DATA UNDER STUDY:

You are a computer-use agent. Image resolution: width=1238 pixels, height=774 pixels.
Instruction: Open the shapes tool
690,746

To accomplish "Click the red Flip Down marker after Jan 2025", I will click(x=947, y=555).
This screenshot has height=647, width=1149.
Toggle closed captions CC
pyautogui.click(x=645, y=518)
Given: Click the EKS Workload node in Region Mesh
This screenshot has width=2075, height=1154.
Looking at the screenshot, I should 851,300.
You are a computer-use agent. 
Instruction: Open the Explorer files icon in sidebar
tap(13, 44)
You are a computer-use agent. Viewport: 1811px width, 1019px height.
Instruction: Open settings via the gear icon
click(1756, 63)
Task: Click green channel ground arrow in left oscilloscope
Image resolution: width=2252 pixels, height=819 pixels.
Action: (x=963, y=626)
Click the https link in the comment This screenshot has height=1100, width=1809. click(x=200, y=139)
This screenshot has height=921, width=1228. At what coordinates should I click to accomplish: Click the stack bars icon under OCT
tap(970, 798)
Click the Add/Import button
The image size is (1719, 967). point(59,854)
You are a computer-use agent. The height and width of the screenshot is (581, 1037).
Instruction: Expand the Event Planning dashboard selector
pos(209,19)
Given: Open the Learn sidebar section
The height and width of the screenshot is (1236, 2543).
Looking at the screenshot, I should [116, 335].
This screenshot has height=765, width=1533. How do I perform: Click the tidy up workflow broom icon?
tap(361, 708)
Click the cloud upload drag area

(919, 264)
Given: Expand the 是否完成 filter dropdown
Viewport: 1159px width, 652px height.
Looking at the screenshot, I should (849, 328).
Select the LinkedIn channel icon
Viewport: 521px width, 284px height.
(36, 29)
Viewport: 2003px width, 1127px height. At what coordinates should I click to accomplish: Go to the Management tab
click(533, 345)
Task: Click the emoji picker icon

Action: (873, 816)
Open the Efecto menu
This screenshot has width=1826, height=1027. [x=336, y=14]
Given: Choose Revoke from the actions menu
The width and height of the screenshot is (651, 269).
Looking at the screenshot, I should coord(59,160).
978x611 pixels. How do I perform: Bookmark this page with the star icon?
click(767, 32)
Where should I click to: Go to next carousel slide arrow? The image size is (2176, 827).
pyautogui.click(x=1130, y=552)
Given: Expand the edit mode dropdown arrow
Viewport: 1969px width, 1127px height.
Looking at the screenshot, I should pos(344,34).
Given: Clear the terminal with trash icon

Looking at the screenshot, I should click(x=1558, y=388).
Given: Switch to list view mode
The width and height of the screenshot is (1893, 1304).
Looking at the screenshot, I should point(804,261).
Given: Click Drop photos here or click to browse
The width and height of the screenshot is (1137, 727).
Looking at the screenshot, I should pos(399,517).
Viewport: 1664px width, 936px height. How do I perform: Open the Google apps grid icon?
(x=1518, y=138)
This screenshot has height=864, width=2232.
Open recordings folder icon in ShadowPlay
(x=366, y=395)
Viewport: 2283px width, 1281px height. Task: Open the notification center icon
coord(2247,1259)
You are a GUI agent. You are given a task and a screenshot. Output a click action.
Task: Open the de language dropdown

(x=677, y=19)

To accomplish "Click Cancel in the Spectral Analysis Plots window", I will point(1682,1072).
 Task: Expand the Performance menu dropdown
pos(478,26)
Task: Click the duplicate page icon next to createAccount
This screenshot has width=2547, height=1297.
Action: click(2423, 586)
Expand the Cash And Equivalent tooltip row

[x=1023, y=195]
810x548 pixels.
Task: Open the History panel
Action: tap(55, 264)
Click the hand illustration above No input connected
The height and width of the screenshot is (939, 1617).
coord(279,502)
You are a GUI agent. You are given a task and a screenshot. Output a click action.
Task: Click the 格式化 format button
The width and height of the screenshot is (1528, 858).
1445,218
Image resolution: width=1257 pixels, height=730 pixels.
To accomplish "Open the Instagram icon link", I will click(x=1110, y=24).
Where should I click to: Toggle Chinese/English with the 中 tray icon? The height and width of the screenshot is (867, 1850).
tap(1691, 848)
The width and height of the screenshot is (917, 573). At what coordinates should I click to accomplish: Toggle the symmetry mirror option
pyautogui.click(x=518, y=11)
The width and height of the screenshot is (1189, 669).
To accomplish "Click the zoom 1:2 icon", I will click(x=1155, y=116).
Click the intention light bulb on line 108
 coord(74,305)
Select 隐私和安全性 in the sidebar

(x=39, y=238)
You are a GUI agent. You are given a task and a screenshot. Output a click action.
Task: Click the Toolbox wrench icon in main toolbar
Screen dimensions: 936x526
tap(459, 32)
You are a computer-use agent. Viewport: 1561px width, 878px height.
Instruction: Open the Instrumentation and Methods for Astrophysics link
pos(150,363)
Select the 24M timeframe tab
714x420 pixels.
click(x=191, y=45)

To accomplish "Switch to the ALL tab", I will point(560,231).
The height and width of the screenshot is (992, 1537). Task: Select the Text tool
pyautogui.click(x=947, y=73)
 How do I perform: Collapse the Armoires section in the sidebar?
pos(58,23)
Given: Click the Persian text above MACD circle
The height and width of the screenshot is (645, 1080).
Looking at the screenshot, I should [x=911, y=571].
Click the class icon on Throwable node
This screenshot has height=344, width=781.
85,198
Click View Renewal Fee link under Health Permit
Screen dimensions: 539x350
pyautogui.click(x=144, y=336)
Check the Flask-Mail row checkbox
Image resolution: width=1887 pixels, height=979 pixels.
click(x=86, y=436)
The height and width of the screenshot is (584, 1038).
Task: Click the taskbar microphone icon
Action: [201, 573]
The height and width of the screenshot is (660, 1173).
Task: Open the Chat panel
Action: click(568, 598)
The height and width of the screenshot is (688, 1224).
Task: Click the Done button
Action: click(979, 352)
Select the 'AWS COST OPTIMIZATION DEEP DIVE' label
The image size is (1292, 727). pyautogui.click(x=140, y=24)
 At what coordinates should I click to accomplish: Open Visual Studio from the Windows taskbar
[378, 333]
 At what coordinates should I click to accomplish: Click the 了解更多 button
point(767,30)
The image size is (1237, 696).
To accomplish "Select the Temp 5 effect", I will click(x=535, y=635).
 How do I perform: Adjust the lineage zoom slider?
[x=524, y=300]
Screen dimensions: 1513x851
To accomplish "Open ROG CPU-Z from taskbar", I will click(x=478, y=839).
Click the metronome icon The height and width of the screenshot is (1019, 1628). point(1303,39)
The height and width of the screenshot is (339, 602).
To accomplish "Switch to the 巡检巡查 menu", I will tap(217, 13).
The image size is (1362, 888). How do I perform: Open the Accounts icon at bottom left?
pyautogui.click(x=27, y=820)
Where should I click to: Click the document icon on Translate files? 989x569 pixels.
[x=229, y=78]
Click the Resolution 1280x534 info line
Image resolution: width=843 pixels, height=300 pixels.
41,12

EXERCISE BRIEF: Write out the full listing without altering anything.

RESPONSE TO THE TASK:
You are a computer-use agent. Image resolution: width=1238 pixels, height=774 pixels.
Instruction: Open the shapes tool
690,746

To accomplish "Click the red Flip Down marker after Jan 2025", I will click(x=947, y=555).
This screenshot has height=647, width=1149.
Toggle closed captions CC
pyautogui.click(x=645, y=518)
Given: Click the EKS Workload node in Region Mesh
This screenshot has width=2075, height=1154.
Looking at the screenshot, I should 851,300.
You are a computer-use agent. 
Instruction: Open the Explorer files icon in sidebar
tap(13, 44)
You are a computer-use agent. Viewport: 1811px width, 1019px height.
Instruction: Open settings via the gear icon
click(1756, 63)
Task: Click green channel ground arrow in left oscilloscope
Image resolution: width=2252 pixels, height=819 pixels.
Action: (x=963, y=626)
Click the https link in the comment This screenshot has height=1100, width=1809. click(x=200, y=139)
This screenshot has height=921, width=1228. At what coordinates should I click to accomplish: Click the stack bars icon under OCT
tap(970, 798)
Click the Add/Import button
The image size is (1719, 967). point(59,854)
You are a computer-use agent. The height and width of the screenshot is (581, 1037).
Instruction: Expand the Event Planning dashboard selector
pos(209,19)
Given: Open the Learn sidebar section
The height and width of the screenshot is (1236, 2543).
Looking at the screenshot, I should [116, 335].
This screenshot has height=765, width=1533. How do I perform: Click the tidy up workflow broom icon?
tap(361, 708)
Click the cloud upload drag area

(919, 264)
Given: Expand the 是否完成 filter dropdown
Viewport: 1159px width, 652px height.
Looking at the screenshot, I should (849, 328).
Select the LinkedIn channel icon
Viewport: 521px width, 284px height.
(36, 29)
Viewport: 2003px width, 1127px height. At what coordinates should I click to accomplish: Go to the Management tab
click(533, 345)
Task: Click the emoji picker icon

Action: (873, 816)
Open the Efecto menu
This screenshot has width=1826, height=1027. [x=336, y=14]
Given: Choose Revoke from the actions menu
The width and height of the screenshot is (651, 269).
Looking at the screenshot, I should coord(59,160).
978x611 pixels. How do I perform: Bookmark this page with the star icon?
click(767, 32)
Where should I click to: Go to next carousel slide arrow? The image size is (2176, 827).
pyautogui.click(x=1130, y=552)
Given: Expand the edit mode dropdown arrow
Viewport: 1969px width, 1127px height.
Looking at the screenshot, I should pos(344,34).
Given: Clear the terminal with trash icon

Looking at the screenshot, I should click(x=1558, y=388).
Given: Switch to list view mode
The width and height of the screenshot is (1893, 1304).
Looking at the screenshot, I should point(804,261).
Given: Click Drop photos here or click to browse
The width and height of the screenshot is (1137, 727).
Looking at the screenshot, I should pos(399,517).
Viewport: 1664px width, 936px height. How do I perform: Open the Google apps grid icon?
(x=1518, y=138)
This screenshot has height=864, width=2232.
Open recordings folder icon in ShadowPlay
(x=366, y=395)
Viewport: 2283px width, 1281px height. Task: Open the notification center icon
coord(2247,1259)
You are a GUI agent. You are given a task and a screenshot. Output a click action.
Task: Open the de language dropdown

(x=677, y=19)

To accomplish "Click Cancel in the Spectral Analysis Plots window", I will point(1682,1072).
 Task: Expand the Performance menu dropdown
pos(478,26)
Task: Click the duplicate page icon next to createAccount
This screenshot has width=2547, height=1297.
Action: click(2423, 586)
Expand the Cash And Equivalent tooltip row

[x=1023, y=195]
810x548 pixels.
Task: Open the History panel
Action: tap(55, 264)
Click the hand illustration above No input connected
The height and width of the screenshot is (939, 1617).
coord(279,502)
You are a GUI agent. You are given a task and a screenshot. Output a click action.
Task: Click the 格式化 format button
The width and height of the screenshot is (1528, 858).
1445,218
Image resolution: width=1257 pixels, height=730 pixels.
To accomplish "Open the Instagram icon link", I will click(x=1110, y=24).
Where should I click to: Toggle Chinese/English with the 中 tray icon? The height and width of the screenshot is (867, 1850).
tap(1691, 848)
The width and height of the screenshot is (917, 573). At what coordinates should I click to accomplish: Toggle the symmetry mirror option
pyautogui.click(x=518, y=11)
The width and height of the screenshot is (1189, 669).
To accomplish "Click the zoom 1:2 icon", I will click(x=1155, y=116).
Click the intention light bulb on line 108
 coord(74,305)
Select 隐私和安全性 in the sidebar

(x=39, y=238)
You are a GUI agent. You are given a task and a screenshot. Output a click action.
Task: Click the Toolbox wrench icon in main toolbar
Screen dimensions: 936x526
tap(459, 32)
You are a computer-use agent. Viewport: 1561px width, 878px height.
Instruction: Open the Instrumentation and Methods for Astrophysics link
pos(150,363)
Select the 24M timeframe tab
714x420 pixels.
click(x=191, y=45)

To accomplish "Switch to the ALL tab", I will point(560,231).
The height and width of the screenshot is (992, 1537). Task: Select the Text tool
pyautogui.click(x=947, y=73)
 How do I perform: Collapse the Armoires section in the sidebar?
pos(58,23)
Given: Click the Persian text above MACD circle
The height and width of the screenshot is (645, 1080).
Looking at the screenshot, I should [x=911, y=571].
Click the class icon on Throwable node
This screenshot has height=344, width=781.
85,198
Click View Renewal Fee link under Health Permit
Screen dimensions: 539x350
pyautogui.click(x=144, y=336)
Check the Flask-Mail row checkbox
Image resolution: width=1887 pixels, height=979 pixels.
click(x=86, y=436)
The height and width of the screenshot is (584, 1038).
Task: Click the taskbar microphone icon
Action: [201, 573]
The height and width of the screenshot is (660, 1173).
Task: Open the Chat panel
Action: click(568, 598)
The height and width of the screenshot is (688, 1224).
Task: Click the Done button
Action: click(979, 352)
Select the 'AWS COST OPTIMIZATION DEEP DIVE' label
The image size is (1292, 727). pyautogui.click(x=140, y=24)
 At what coordinates should I click to accomplish: Open Visual Studio from the Windows taskbar
[378, 333]
 At what coordinates should I click to accomplish: Click the 了解更多 button
point(767,30)
The image size is (1237, 696).
To accomplish "Select the Temp 5 effect", I will click(x=535, y=635).
 How do I perform: Adjust the lineage zoom slider?
[x=524, y=300]
Screen dimensions: 1513x851
To accomplish "Open ROG CPU-Z from taskbar", I will click(x=478, y=839).
Click the metronome icon The height and width of the screenshot is (1019, 1628). point(1303,39)
The height and width of the screenshot is (339, 602).
To accomplish "Switch to the 巡检巡查 menu", I will tap(217, 13).
The image size is (1362, 888). How do I perform: Open the Accounts icon at bottom left?
pyautogui.click(x=27, y=820)
Where should I click to: Click the document icon on Translate files? 989x569 pixels.
[x=229, y=78]
Click the Resolution 1280x534 info line
Image resolution: width=843 pixels, height=300 pixels.
41,12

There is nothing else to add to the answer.